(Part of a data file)
---
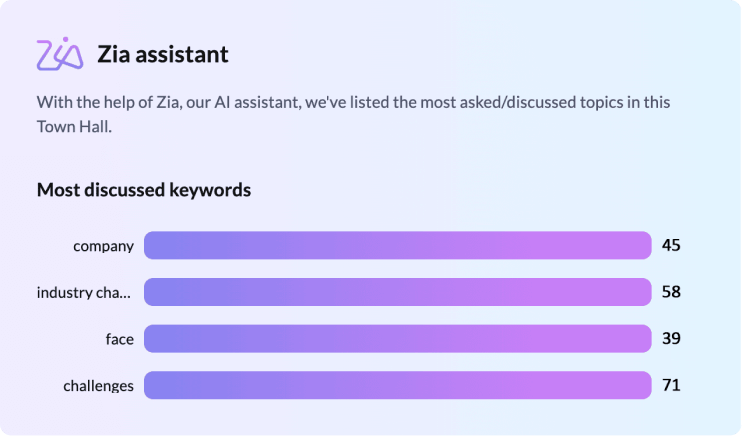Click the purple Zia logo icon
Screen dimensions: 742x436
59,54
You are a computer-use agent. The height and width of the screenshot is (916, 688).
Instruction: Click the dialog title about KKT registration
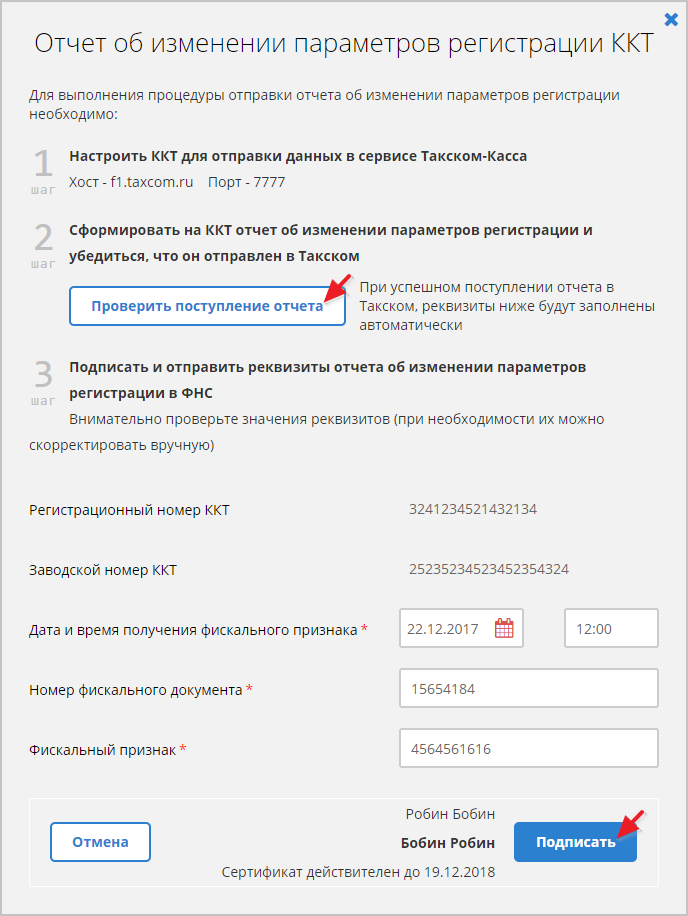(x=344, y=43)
---
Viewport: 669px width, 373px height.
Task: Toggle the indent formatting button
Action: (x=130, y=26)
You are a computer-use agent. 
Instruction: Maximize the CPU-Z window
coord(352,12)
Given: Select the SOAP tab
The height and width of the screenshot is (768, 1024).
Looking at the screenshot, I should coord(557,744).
---
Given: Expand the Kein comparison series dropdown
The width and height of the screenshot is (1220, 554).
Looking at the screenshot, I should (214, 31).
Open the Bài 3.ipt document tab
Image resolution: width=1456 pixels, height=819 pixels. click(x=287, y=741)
---
Can you give the stretch of the records from the line containing "Click the purple Zia logo icon" through the line containing "(x=344, y=43)" as a JSON list of strings, one per line, with blank lines and the pictures left out?

(The reply)
[
  "Click the purple Zia logo icon",
  "Screen dimensions: 742x436",
  "59,54",
  "You are a computer-use agent. The height and width of the screenshot is (916, 688).",
  "Instruction: Click the dialog title about KKT registration",
  "(x=344, y=43)"
]